Develop strong relationships with specialty medical societies.

Coding and payment processes are influenced by various specialty medical societies in both formal and informal ways. In addition to their other functions, specialty societies represent the financial interests of their constituents to entities such as the AMA and CMS, both of whom have responsibility for various components of the coding and payment systems.

Working closely with an appropriate specialty medical society can help build support between the clinicians that will use your product and an organization that will have substantial influence in the reimbursement process for your product.

For a list of specialty medical societies and links to their websites, see AMA's web page.

Organize data to demonstrate cost-effectiveness and clinical value to insurers.

In the United States and abroad, private and governmental insurers are incorporating evidence-based medicine standards in their decision-making processes. Evidence-based medicine combines the clinical expertise of the reviewer, typically a medical director or policy analyst, with relevant clinical data published in well-recognized peer-reviewed journals. In addition, insurers are increasingly making use of cost-effectiveness analyses (CEA) to assess the financial "value" of new technologies, especially pharmaceutical or biopharmaceutical products.

Although Medicare is restricted from making coverage and payment decisions based on cost issues alone, it does incorporate CEA into its decision process. Private payers, having more latitude in their decision-making processes, tend to place greater emphasis on the results of CEAs.
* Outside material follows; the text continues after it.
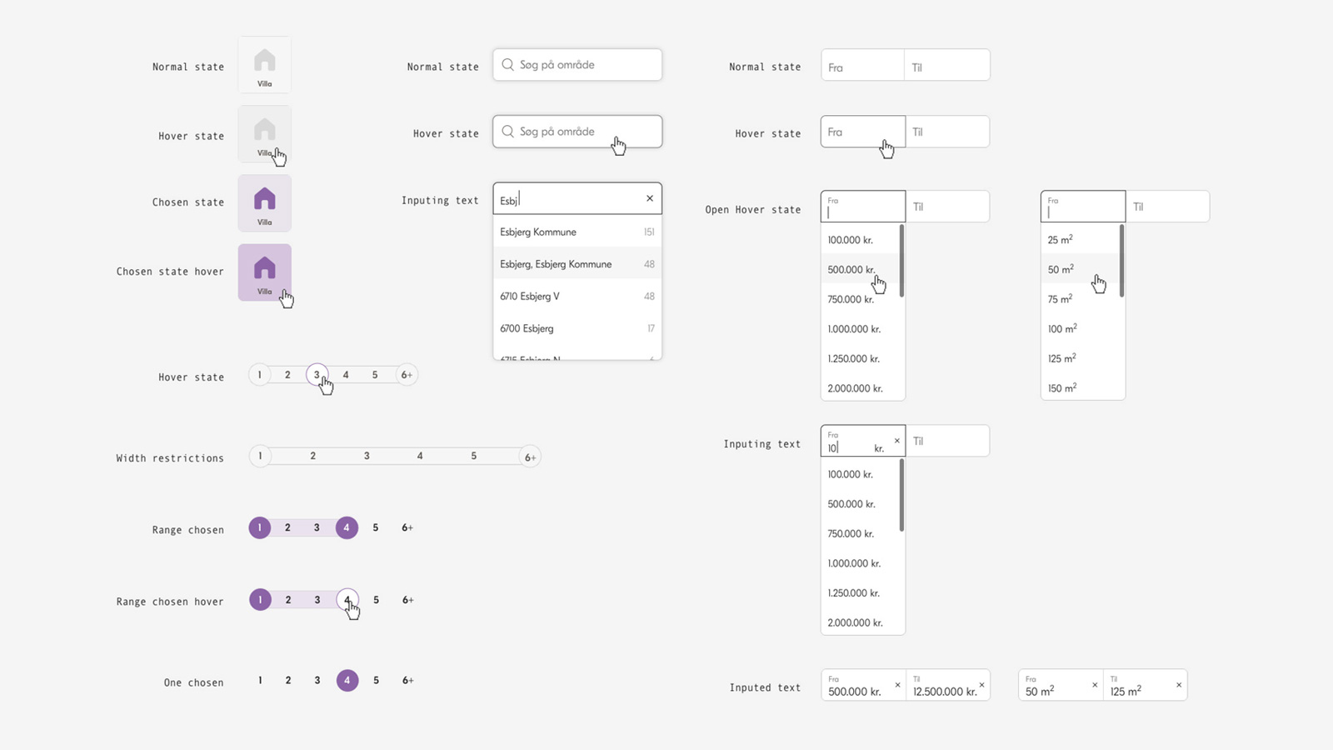This screenshot has width=1333, height=750.
Task: Click the search magnifier in Normal state field
Action: pyautogui.click(x=507, y=64)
Although many companies have data to support clinical effectiveness, the majority of clinical trials are structured to prove the safety and efficacy of a product and to address the data requirements of the US Food and Drug Administration (FDA; Rockville, MD) and other regulatory agencies. Trials rarely evaluate the economic end points necessary to prove the cost-effectiveness of the product. Therefore, companies need to collect information on the cost of delivering the treatment, including all ancillary services (radiological exams, laboratory tests and pathology testing, for example), and compare these costs to those associated with the current standard of care.

Develop a publication strategy and communicate clinical information to insurers.

As entities with finite resources, insurers are required to function in a cost-efficient manner while supporting an acceptable standard of medical care. To keep pace with changes in medical care, insurers constantly seek information on new treatments and technology. When seeking information, they tend to place greater value on data published in reputable, peer-reviewed journals than on data presented in other formats.

Preparing a publication strategy can ensure regular dissemination of new clinical and economic data related to your product. A successful publication strategy should include:

  • A calendar that identifies the articles to be published at specific stages of product development.

  • A list of targeted journals for article submissions.

  • Agreements with principal investigators to publish at regular intervals.

To maximize the effectiveness of a publication strategy for reimbursement purposes, you should distribute published articles to medical directors and key decision makers at large third-party payers on a regular basis.

Conclusion

It is not uncommon for biotechnology companies with products in early stages of development to defer the reimbursement issue until product launch or delegate the responsibility to a marketing partner. But there is a value to be placed on a sound reimbursement strategy, which can translate directly into a company's royalty fee or acquisition price. Failure to account for reimbursement barriers can drive companies back to the bargaining table or even worse, out of business entirely.